Both the least squares cross-validation (hlscv) and bias crossed validation (hbcv) have been suggested instead of href in attempts to prevent over-smoothing of KDE (Rodgers and Kie 2010). However, (hlscv) and (hbcv) have been minimally evaluated on GPS datasets because previous literature only evaluated datasets collected on VHF sampling protocols or simulated data that included at most 1,000 locations.

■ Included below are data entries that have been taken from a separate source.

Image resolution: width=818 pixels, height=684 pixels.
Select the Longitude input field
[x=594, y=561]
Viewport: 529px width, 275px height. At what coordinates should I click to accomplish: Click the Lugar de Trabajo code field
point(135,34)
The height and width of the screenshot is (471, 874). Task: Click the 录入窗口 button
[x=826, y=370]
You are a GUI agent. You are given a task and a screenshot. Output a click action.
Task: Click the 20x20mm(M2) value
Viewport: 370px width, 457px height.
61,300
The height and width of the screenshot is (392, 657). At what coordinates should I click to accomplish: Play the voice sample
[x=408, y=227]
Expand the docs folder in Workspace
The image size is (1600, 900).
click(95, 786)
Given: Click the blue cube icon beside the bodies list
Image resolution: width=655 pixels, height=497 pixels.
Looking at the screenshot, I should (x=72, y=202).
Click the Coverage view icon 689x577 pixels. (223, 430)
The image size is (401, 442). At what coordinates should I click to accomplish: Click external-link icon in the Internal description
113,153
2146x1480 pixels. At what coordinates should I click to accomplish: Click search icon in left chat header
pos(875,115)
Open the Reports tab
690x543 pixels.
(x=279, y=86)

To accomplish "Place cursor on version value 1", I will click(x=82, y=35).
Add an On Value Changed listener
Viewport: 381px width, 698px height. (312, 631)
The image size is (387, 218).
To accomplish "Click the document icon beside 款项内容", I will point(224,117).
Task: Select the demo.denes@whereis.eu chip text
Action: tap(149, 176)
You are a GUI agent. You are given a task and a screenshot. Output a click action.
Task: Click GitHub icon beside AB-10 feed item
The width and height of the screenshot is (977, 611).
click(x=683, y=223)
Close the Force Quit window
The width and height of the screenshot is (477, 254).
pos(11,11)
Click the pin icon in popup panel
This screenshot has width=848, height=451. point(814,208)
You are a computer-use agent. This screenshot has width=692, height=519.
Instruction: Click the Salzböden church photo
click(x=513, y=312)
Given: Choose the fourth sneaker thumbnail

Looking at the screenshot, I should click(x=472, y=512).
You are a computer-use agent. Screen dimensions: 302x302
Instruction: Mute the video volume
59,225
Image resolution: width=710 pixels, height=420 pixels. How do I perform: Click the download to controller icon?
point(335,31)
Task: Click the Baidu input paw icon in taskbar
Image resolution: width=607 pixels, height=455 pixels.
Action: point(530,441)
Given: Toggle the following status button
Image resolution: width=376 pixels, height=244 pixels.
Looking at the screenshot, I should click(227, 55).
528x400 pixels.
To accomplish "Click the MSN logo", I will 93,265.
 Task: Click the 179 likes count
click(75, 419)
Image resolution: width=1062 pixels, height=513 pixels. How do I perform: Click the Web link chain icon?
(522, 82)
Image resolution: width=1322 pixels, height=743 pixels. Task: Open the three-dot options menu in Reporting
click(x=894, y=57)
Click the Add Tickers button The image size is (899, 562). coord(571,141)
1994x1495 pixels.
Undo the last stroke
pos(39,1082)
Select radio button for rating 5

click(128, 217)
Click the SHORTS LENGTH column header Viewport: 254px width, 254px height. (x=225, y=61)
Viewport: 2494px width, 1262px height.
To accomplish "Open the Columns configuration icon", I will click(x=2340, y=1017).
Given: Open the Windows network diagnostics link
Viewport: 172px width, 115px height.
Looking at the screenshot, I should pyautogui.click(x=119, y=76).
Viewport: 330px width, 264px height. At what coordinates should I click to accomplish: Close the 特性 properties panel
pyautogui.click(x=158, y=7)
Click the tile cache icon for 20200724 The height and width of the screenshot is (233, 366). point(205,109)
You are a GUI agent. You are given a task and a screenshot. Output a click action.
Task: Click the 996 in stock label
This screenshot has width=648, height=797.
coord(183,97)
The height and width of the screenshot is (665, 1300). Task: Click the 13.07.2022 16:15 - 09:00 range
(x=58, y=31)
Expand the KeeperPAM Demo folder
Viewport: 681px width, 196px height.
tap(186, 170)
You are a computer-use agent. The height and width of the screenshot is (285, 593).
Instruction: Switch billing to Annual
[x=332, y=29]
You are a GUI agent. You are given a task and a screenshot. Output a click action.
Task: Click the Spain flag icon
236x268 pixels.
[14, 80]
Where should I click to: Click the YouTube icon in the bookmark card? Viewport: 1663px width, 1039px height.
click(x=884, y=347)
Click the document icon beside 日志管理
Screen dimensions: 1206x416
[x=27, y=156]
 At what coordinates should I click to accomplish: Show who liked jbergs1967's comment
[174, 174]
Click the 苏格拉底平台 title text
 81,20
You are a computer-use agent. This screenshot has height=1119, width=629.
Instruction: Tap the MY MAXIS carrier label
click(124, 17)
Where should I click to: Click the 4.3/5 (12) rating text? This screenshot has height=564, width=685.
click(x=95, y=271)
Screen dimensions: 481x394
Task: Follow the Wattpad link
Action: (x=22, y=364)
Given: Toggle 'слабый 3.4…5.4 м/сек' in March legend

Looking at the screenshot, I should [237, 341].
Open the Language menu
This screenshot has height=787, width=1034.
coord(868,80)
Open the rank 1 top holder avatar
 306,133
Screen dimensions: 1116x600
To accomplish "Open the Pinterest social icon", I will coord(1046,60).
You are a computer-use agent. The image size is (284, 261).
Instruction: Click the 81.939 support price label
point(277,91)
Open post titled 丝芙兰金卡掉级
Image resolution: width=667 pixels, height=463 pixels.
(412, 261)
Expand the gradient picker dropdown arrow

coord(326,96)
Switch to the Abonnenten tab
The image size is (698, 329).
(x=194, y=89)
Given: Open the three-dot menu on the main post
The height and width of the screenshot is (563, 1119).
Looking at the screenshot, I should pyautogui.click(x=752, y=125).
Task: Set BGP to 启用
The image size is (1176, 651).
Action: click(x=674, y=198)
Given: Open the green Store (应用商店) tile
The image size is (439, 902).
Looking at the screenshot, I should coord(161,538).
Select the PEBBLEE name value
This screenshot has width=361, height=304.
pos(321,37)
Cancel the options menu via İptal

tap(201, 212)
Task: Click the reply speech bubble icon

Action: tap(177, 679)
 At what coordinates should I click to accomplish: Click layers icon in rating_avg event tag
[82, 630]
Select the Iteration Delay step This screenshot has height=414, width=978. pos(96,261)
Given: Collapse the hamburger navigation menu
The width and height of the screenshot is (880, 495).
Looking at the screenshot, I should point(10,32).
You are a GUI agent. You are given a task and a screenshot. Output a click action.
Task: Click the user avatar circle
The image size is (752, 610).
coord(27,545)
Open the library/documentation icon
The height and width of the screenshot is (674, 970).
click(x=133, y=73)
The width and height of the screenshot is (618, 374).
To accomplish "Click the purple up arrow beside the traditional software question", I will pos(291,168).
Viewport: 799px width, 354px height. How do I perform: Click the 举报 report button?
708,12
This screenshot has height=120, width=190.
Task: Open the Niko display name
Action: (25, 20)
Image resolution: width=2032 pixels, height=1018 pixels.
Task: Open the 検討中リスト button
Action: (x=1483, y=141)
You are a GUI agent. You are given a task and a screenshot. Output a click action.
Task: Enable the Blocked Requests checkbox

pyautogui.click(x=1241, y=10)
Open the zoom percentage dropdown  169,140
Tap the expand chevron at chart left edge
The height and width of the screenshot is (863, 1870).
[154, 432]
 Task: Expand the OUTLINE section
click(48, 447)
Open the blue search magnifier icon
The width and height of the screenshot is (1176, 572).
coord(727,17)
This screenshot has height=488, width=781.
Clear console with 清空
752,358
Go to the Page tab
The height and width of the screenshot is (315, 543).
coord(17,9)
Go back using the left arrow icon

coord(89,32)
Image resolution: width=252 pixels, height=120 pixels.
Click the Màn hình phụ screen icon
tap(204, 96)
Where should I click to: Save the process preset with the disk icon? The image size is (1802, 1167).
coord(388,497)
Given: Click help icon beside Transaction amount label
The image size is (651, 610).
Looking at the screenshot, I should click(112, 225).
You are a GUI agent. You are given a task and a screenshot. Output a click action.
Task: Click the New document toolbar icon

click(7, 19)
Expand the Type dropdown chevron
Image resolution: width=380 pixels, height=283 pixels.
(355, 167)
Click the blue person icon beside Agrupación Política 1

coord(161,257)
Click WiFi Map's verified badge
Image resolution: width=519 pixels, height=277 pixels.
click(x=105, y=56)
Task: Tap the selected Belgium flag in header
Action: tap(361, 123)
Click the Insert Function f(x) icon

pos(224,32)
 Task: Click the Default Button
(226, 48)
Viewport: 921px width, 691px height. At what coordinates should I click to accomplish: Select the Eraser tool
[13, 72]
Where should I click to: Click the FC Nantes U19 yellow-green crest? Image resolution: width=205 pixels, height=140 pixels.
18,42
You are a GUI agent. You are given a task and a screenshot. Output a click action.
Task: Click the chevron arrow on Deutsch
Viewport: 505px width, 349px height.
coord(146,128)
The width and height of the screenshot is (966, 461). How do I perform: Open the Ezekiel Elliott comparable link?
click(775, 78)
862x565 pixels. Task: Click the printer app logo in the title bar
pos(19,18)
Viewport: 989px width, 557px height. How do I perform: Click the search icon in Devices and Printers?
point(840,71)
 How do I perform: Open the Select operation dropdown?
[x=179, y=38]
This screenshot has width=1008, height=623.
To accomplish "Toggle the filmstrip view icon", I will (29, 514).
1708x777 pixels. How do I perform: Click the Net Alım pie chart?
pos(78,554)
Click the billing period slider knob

Least-squares cross validation, suggested as the most reliable bandwidth for KDE was considered better than plug-in bandwidth selection (hplug-in; for description see section 3.3) at identifying distributions with tight clumps but risk of failure increases with hlscv when a distribution has a “very tight cluster of points” or very large sample sizes (Gitzen et al. 2006, Pellerin et al. 2008, Walter et al. 2011).

 

  1. Exercise 4.2 - Download and extract zip folder into your preferred location
  2. Set working directory to the extracted folder in R under File - Change dir...
  3. First we need to load the packages needed for the exercise
    library(adehabitatHR)
    library(sp)

  4. Now open the script "HlscvScript.R" and run code directly from the script
    panther <-read.csv("pantherjitter.csv", header=T)
    str(panther)
    loc <- data.frame("x"=panther$X,"y"=panther$Y)
    proj4string <- CRS("+proj=utm +zone=17N +ellps=WGS84")
    pantherspdf <- SpatialPointsDataFrame(loc,panther, proj4string = proj4string)
    plot(pantherspdf, col=pantherspdf$CatID)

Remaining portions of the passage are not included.